Acute upper respiratory tract infections (URTIs) include the common cold, inflammation of the trachea and larynx with symptoms including fever, cough, pain and headaches. Most acute URTIs are caused by viral infections and usually resolve after three to seven days. To reduce the course of the infection and make the person feel more comfortable, paracetamol, ibuprofen or aspirin and maintaining fluid intake are often recommended to reduce fever and ease pain and headaches. Antibiotics are prescribed if the illness becomes chronic and complications develop. Some live micro-organisms can confer a health benefit to the patient when administered in adequate amounts. Lactic acid bacteria and bifidobacteria are the most common types of probiotics. They are commonly consumed in fermented foods, such as yogurt and soy yogurt, or as dietary supplements.

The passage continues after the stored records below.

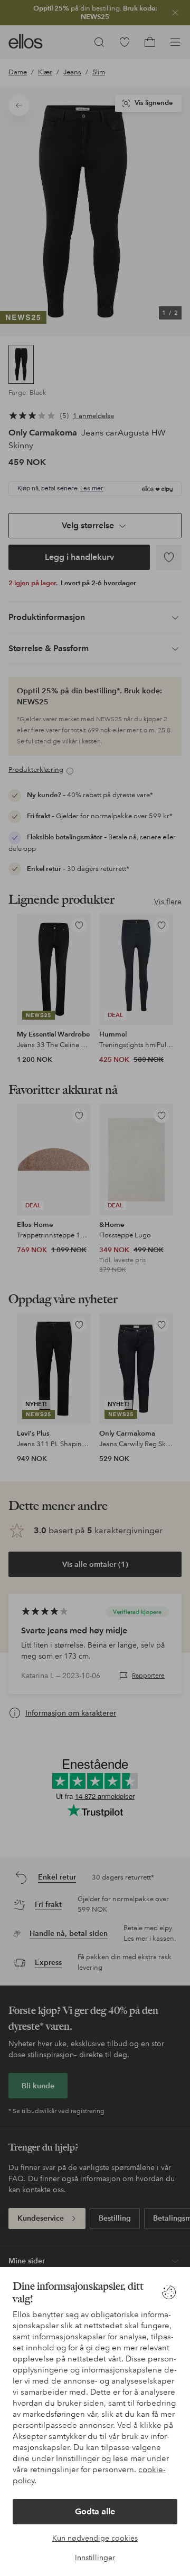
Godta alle (95, 2511)
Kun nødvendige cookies (95, 2538)
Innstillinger (95, 2557)
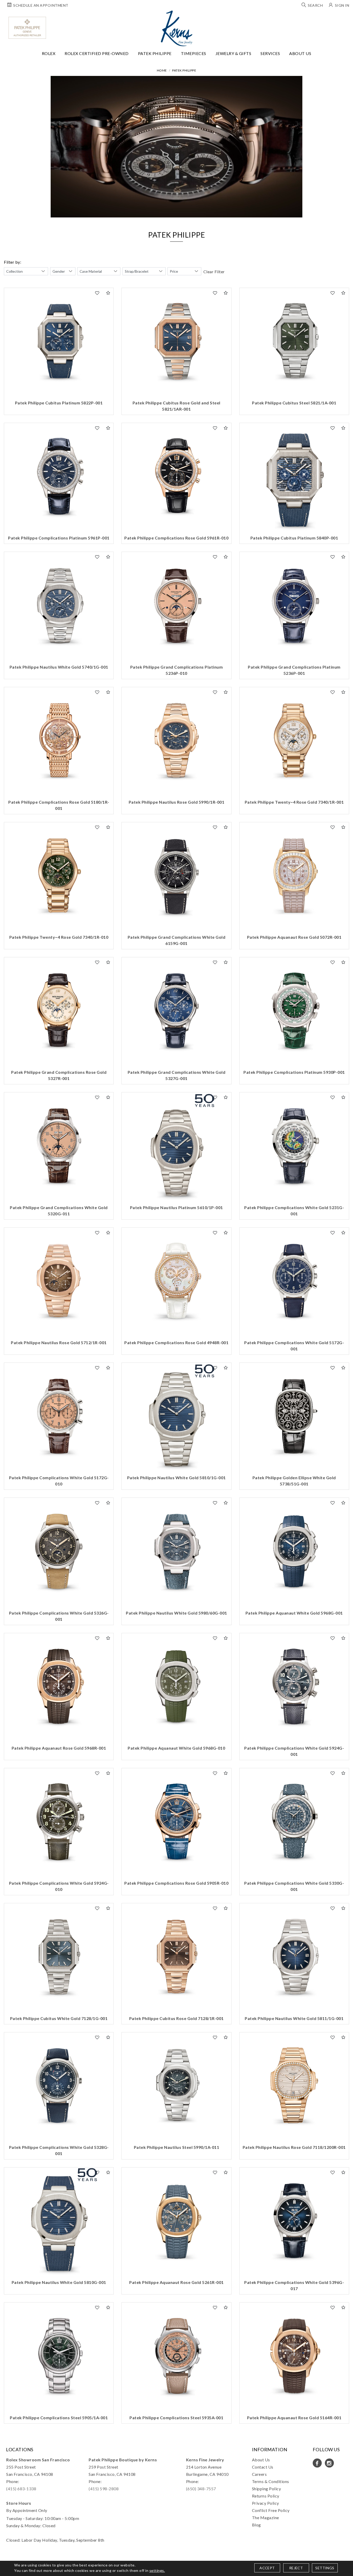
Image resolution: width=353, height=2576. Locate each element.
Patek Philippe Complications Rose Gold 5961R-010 (176, 537)
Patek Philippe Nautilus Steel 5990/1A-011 (176, 2147)
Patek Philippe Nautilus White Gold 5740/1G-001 (59, 666)
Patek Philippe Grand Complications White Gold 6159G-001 (177, 940)
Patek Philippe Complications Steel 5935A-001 (176, 2417)
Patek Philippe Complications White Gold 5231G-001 (294, 1210)
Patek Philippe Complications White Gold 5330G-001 (294, 1886)
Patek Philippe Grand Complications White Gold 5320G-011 (59, 1210)
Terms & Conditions (270, 2481)
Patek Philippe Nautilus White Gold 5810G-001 (59, 2282)
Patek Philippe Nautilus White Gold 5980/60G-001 (176, 1612)
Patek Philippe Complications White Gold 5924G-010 (59, 1886)
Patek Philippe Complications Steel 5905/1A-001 (59, 2417)
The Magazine (265, 2517)
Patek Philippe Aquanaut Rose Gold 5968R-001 (59, 1747)
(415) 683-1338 (21, 2488)
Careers (259, 2474)
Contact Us (262, 2466)
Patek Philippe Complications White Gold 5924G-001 (294, 1751)
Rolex (49, 53)
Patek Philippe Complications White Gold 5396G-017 (294, 2285)
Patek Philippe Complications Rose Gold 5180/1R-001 (58, 805)
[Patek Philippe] (27, 27)
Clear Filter (214, 271)
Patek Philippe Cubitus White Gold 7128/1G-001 (59, 2018)
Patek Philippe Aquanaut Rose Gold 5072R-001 (294, 937)
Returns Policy (265, 2495)
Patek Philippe (155, 53)
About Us (300, 53)
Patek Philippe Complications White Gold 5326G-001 (59, 1616)
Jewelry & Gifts (233, 53)
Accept (267, 2568)
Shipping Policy (266, 2488)
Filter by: (12, 262)
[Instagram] (329, 2463)
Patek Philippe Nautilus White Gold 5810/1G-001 (176, 1477)
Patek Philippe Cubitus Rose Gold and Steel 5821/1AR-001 (176, 405)
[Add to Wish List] (97, 293)
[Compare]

We searched electronic databases and identified 14 randomised controlled trials, although we could only extract available data to pool from 10 trials which involved 3451 participants, including infants, children and adults aged around 40 years. The live micro-organisms intervention was found to be better than placebo in reducing the number of participants experiencing episodes of acute URTI and the rate ratio (calculated to compare the rate of events occurring at any given point in time) of episodes of acute URTI but the results in our review showed some limitations (for example, a high level of heterogeneity, few studies in some subgroups and no data for older people). Limited information from only three of the trials showed that live micro-organisms can reduce the prescription of antibiotics. Side effects of probiotics were minor and gastrointestinal symptoms were the most common.
The evidence is weak but our review shows a benefit in using probiotics to prevent acute URTIs.